### TASK TO COMPLETE
Among the entries below, only the lines starting at the one with "Namibia (20, 2235)" and ending at the one with "South Sudan (25, 2283)", both included, are to be printed exactly.

### INFORMATION GIVEN
□ □ □ □ □

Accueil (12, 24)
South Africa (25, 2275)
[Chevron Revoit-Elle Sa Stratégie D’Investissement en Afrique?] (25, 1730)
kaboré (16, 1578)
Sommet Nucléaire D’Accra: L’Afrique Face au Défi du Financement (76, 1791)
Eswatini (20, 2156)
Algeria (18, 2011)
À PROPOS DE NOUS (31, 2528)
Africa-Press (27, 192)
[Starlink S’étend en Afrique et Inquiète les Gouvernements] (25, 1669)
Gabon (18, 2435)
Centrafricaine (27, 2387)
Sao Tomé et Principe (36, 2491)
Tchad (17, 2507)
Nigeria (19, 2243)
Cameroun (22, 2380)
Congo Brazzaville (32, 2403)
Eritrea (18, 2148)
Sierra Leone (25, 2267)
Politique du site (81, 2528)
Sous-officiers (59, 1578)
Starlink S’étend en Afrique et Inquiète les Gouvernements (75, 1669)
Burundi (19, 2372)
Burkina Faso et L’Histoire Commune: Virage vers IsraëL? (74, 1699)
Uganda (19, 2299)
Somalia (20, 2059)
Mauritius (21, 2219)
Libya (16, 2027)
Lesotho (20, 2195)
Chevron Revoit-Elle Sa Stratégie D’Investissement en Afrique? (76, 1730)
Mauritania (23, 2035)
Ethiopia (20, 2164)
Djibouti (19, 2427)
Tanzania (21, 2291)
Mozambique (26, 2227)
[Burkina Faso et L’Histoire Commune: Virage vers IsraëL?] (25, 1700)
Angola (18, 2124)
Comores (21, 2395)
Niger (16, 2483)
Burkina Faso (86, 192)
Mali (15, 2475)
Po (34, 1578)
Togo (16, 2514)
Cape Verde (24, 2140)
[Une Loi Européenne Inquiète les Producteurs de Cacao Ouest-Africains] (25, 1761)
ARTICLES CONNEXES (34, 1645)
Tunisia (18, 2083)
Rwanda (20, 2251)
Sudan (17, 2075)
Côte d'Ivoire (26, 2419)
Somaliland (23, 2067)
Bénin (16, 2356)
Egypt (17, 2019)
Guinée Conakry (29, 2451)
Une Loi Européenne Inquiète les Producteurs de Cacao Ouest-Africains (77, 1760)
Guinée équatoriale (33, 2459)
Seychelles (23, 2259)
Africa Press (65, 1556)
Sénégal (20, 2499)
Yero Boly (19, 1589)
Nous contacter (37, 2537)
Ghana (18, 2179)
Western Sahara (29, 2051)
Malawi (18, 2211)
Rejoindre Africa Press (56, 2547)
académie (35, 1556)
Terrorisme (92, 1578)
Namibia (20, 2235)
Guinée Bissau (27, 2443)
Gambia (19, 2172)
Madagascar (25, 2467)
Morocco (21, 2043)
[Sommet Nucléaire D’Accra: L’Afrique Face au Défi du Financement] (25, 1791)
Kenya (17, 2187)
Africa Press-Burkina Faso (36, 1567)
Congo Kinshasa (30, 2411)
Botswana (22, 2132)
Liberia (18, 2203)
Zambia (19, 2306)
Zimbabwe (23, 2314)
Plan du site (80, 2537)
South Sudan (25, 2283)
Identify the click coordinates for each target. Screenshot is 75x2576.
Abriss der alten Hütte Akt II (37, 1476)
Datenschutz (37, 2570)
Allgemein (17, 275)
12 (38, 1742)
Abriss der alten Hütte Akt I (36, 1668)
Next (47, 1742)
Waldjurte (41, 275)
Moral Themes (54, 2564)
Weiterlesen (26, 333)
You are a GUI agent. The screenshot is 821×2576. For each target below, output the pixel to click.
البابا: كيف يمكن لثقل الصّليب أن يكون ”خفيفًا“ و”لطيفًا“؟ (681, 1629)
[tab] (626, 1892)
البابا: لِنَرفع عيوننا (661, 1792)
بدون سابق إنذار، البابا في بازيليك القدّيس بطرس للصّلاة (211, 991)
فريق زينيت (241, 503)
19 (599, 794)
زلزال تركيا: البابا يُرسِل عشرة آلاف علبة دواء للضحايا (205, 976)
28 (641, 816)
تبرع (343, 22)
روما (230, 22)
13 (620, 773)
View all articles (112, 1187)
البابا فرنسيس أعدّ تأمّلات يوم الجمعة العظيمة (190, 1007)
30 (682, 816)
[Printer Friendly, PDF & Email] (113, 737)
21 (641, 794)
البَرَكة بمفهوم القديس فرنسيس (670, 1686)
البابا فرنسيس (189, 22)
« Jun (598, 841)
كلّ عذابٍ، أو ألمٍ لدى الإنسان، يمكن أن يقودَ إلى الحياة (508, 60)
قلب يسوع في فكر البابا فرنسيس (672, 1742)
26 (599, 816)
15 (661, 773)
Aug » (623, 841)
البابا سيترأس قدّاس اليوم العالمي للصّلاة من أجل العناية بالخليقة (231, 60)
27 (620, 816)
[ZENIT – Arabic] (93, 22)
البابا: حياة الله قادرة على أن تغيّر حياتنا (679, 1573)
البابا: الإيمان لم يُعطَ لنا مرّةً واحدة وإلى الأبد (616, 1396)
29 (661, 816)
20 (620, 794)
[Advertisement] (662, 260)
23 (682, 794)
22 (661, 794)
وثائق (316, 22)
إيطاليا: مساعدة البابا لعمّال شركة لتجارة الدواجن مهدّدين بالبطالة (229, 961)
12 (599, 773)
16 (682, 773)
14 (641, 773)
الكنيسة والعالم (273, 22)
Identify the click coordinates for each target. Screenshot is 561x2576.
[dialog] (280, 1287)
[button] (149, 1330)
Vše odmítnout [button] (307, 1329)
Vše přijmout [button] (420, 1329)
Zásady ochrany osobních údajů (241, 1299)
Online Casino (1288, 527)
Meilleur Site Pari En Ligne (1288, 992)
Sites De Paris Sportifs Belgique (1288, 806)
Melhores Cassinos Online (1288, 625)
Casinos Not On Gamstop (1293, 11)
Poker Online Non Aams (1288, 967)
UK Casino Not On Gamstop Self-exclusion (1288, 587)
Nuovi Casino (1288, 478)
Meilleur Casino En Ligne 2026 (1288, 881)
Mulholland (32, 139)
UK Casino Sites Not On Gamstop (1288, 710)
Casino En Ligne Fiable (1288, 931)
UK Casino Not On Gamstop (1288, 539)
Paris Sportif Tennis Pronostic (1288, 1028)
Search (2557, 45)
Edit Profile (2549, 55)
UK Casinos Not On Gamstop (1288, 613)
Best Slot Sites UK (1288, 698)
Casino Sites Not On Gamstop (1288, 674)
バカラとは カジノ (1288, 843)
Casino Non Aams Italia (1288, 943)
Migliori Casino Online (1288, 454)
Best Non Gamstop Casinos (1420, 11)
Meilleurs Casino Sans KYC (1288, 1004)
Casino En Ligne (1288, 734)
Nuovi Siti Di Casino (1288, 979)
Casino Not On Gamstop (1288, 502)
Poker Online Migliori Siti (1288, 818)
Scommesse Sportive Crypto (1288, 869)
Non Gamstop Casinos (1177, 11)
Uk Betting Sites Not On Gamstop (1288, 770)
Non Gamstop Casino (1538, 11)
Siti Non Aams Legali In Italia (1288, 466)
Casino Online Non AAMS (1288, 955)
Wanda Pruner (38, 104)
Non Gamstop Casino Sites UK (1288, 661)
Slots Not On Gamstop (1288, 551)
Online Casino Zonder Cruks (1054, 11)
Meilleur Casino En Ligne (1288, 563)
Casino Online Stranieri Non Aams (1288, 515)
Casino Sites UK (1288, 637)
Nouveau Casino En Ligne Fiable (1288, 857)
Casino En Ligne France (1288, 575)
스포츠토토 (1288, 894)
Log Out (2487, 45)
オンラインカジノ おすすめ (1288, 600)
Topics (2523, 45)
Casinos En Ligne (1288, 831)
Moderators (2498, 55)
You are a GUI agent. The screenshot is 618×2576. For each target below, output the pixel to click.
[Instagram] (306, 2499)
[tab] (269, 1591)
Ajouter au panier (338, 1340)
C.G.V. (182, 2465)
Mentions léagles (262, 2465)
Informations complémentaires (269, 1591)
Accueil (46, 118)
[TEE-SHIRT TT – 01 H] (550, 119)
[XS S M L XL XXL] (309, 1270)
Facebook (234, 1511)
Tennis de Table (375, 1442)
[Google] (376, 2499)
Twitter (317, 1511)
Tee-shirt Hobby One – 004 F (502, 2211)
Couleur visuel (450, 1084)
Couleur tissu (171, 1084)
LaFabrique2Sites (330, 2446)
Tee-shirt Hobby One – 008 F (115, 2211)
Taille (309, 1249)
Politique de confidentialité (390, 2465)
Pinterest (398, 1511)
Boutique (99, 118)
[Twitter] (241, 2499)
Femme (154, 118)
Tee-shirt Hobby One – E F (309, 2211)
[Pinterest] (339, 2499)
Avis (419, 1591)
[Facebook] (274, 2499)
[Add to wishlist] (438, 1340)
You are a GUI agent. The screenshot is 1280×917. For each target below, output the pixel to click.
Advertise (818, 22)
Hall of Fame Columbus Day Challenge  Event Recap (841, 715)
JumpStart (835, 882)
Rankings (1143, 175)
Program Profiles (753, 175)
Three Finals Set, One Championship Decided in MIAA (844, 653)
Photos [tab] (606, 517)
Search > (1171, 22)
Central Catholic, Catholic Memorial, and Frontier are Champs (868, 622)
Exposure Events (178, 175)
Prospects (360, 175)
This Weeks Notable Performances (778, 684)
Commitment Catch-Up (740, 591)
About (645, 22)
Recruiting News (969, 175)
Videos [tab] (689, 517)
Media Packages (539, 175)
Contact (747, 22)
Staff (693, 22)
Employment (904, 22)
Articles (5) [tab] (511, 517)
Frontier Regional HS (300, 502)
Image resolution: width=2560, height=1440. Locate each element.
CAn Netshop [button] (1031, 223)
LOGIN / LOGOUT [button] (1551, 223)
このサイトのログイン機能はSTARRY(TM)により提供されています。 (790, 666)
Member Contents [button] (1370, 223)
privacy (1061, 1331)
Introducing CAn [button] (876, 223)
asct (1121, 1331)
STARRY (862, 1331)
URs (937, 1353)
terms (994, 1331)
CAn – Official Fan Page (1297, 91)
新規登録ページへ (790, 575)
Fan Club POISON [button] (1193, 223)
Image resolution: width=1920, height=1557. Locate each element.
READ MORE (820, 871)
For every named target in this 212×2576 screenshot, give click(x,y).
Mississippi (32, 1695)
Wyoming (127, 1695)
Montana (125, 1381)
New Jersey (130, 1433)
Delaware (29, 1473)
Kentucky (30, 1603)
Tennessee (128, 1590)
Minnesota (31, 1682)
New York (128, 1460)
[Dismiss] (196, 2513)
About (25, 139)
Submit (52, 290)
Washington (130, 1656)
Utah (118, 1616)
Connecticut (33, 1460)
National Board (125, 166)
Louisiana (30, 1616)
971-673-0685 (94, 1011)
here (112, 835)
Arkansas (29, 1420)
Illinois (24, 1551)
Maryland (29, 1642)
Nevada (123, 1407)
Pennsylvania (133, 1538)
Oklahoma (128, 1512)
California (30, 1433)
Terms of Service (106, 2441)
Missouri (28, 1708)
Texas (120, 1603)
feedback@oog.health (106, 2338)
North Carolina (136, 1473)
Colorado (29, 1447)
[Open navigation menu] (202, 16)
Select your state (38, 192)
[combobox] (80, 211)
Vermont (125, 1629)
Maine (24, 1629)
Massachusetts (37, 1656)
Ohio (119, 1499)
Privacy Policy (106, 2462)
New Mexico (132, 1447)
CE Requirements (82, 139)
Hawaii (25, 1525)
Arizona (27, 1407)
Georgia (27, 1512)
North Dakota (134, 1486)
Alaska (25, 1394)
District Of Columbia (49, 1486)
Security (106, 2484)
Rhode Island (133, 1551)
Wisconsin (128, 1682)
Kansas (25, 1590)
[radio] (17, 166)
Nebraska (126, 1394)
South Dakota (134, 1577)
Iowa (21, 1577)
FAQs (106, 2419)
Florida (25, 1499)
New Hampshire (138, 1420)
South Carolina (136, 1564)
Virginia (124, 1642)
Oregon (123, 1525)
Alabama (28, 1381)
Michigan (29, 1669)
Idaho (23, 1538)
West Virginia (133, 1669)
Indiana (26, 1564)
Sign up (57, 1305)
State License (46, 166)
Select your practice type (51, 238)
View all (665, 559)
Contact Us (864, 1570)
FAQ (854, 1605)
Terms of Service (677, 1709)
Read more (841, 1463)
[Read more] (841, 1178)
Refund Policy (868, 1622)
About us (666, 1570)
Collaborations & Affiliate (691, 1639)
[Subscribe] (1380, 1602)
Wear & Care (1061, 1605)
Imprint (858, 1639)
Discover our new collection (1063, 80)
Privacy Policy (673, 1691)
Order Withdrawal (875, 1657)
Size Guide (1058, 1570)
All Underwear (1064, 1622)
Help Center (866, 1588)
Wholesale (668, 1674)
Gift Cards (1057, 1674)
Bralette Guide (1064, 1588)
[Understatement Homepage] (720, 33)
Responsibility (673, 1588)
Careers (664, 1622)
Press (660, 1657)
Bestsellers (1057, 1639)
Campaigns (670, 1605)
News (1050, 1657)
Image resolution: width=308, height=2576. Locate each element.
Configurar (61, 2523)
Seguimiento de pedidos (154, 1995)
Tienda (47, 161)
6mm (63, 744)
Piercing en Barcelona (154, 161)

□ □ □ □ □

### SOLUTION BELOW
Namibia (20, 2235)
Guinée Bissau (27, 2443)
Gambia (19, 2172)
Madagascar (25, 2467)
Morocco (21, 2043)
[Sommet Nucléaire D’Accra: L’Afrique Face au Défi du Financement] (25, 1791)
Kenya (17, 2187)
Africa Press-Burkina Faso (36, 1567)
Congo Kinshasa (30, 2411)
Botswana (22, 2132)
Liberia (18, 2203)
Zambia (19, 2306)
Zimbabwe (23, 2314)
Plan du site (80, 2537)
South Sudan (25, 2283)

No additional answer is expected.